A feature platform is a critical component for machine learning (ML) systems, enabling feature registration, online feature serving, offline feature serving, and a feature store to manage and serve feature data efficiently. Using the real-time lakehouse stack of Apache Flink, Apache Paimon, Apache Iceberg, and high-performance query engines like Apache Doris, StarRocks, or Presto, we can build a robust feature platform that supports both real-time and batch ML workloads.

Features of this setup:

Streaming-native with batch fallback
Unified compute path, multiple materializations
Fresh, fast features online with deep, consistent history offline
Zero vendor lock-in and high flexibility

Components

Feature Registration — A system to define, version, and manage feature definitions.
Feature Store — A centralized repository to store and manage feature data, supporting both online and offline use cases.
Online Feature Serving — Low-latency feature retrieval for real-time ML inference (e.g., recommendation systems).
Offline Feature Serving — High-throughput feature retrieval for training ML models or batch inference.

Feature Registration (Central Registry)

Metadata about features (name, data type, freshness, owner, tags, lineage)
Tracks what features are materialized where (Paimon, Iceberg, etc.)
Can be built using: (DB + REST API)
Or integrate with Feast, or open-source alternatives like Tecton SDK + metadata DB

A centralized Feature repository to store and manage feature data, supporting both online and offline use cases.

Online Feature Store (Paimon)

Why Paimon?
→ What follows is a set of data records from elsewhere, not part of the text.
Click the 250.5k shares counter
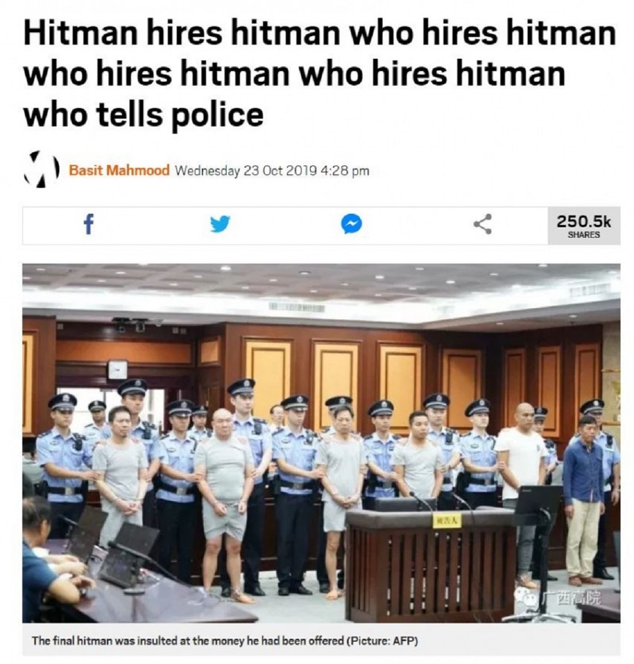The width and height of the screenshot is (634, 664). pyautogui.click(x=584, y=226)
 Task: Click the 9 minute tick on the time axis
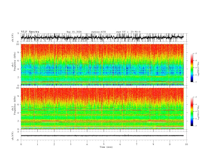(170, 144)
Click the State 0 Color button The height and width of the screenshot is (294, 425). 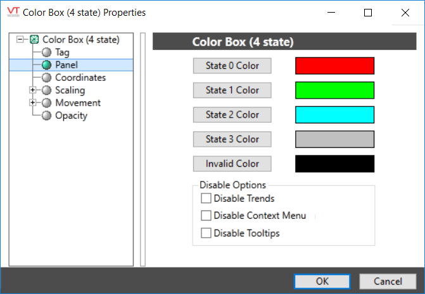(x=232, y=66)
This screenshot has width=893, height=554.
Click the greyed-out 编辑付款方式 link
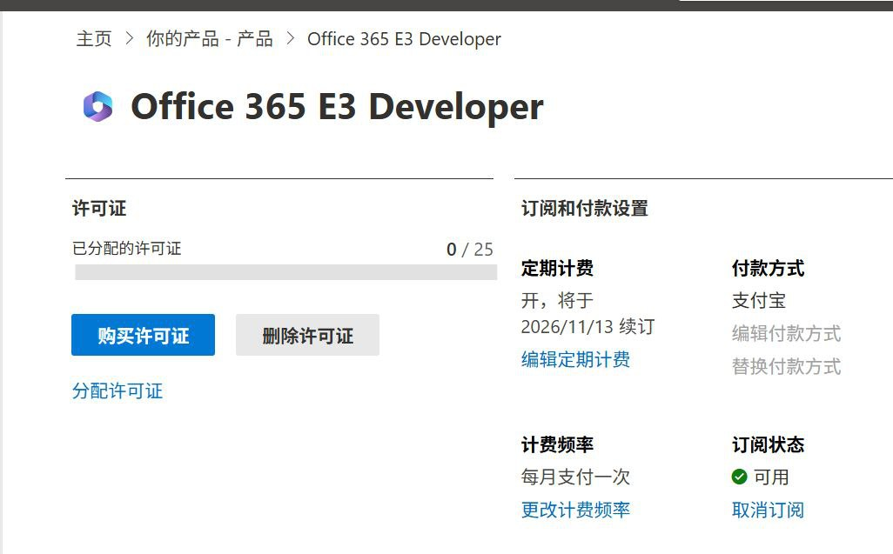point(786,333)
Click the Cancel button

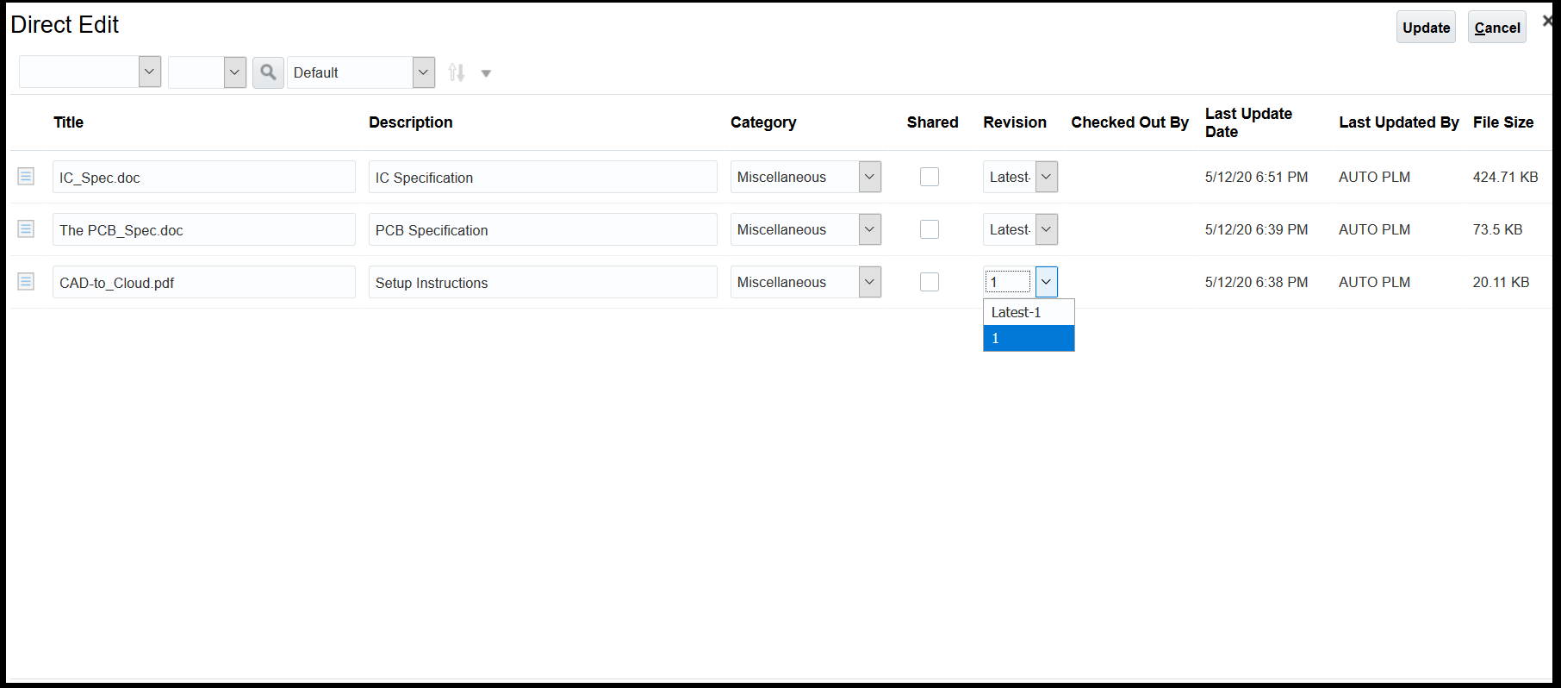point(1497,28)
Paimon supports streaming writes and low-latency reads, making it ideal for online feature serving. It handles incremental updates and changelog-based processing, perfect for real-time feature updates

Write feature vectors as Flink changelogs
Can integrate with Flink SQL or Table API

Supports:

Primary-key-based upserts
Time-versioned lookups
Low-latency serving via key-based retrieval

Offline Feature Store (Iceberg)

Why Iceberg? Iceberg's ACID transactions, schema evolution, and partitioning make it ideal for large-scale, historical feature data used in model training.
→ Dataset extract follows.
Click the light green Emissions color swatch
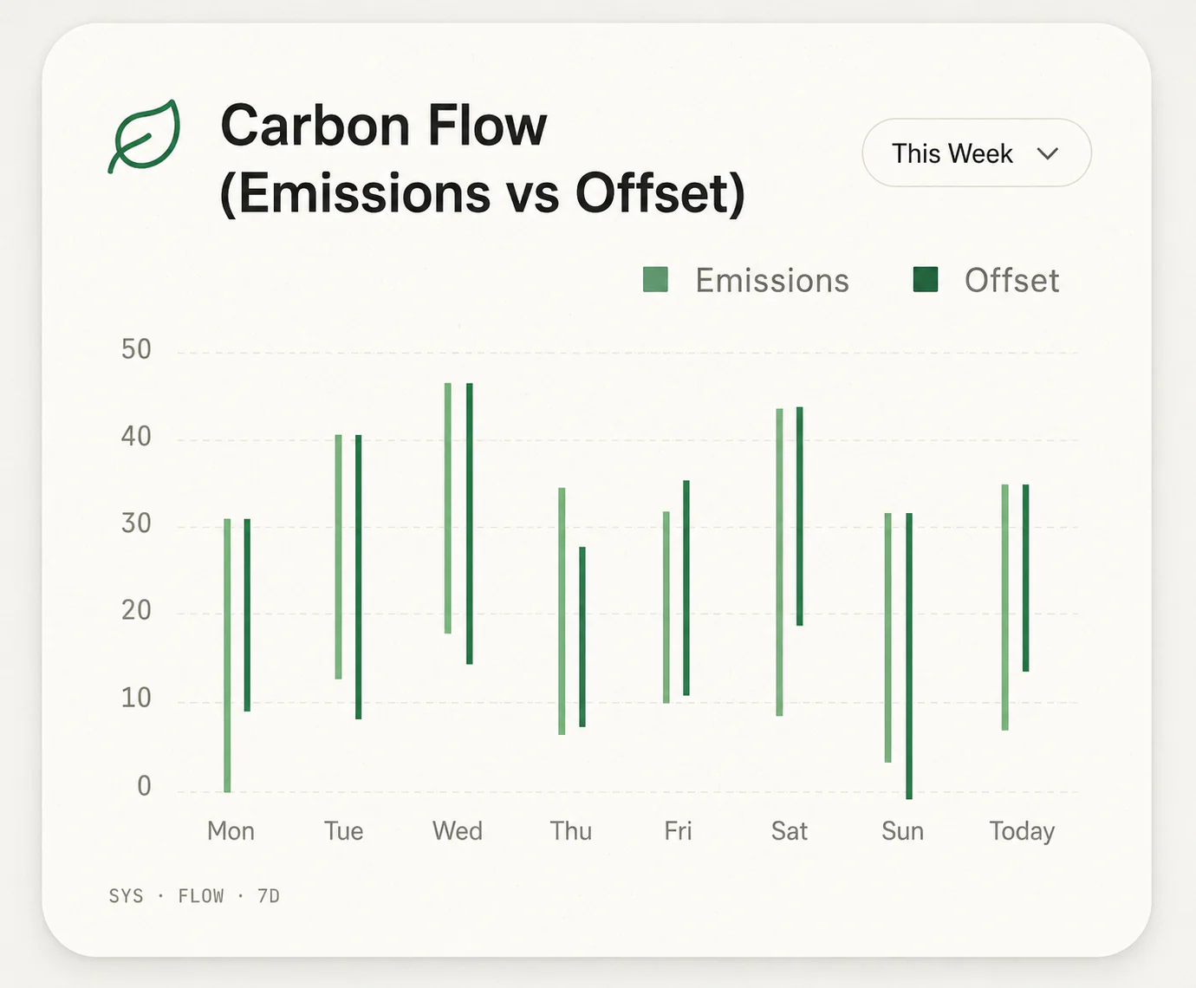The image size is (1196, 988). click(655, 280)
Store snapshots of features for:

Model training
Batch scoring
Backfills & re-computation

Supports

Time-travel (for training/inference consistency)
Schema evolution
Large-scale batch analytics
Flink or Spark aggregates Paimon data (e.g., daily or hourly aggregates) and writes to Iceberg.
Iceberg tables are partitioned by date or user_id for efficient querying.

Online Feature Serving

For online feature serving, low-latency access is critical. Paimon serves as the primary store, with Fluss as an optional in-memory layer for ultra-low-latency use cases (e.g., <10ms).

Paimon for Online Serving

Paimon tables store precomputed features (e.g., user_click_rate, last_purchase_amount).
Flink continuously updates Paimon tables with fresh data from event streams.
A serving layer (e.g., a REST API or gRPC service) queries Paimon for features using key-value lookups.

Redis for Ultra-Low Latency (Optional)

For ultra-low-latency use cases, Redis can cache hot features in memory.
Flink writes to Redis for ephemeral features with a TTL, which are then flushed to Paimon for persistence.
Example: A bidding system retrieves user_bid_score from Redis

Implementation:

Deploy a Flink job to compute and update features in Paimon (or Fluss).
Use a lightweight API server (e.g., FastAPI, gRPC) to serve features from Paimon/Fluss to ML models.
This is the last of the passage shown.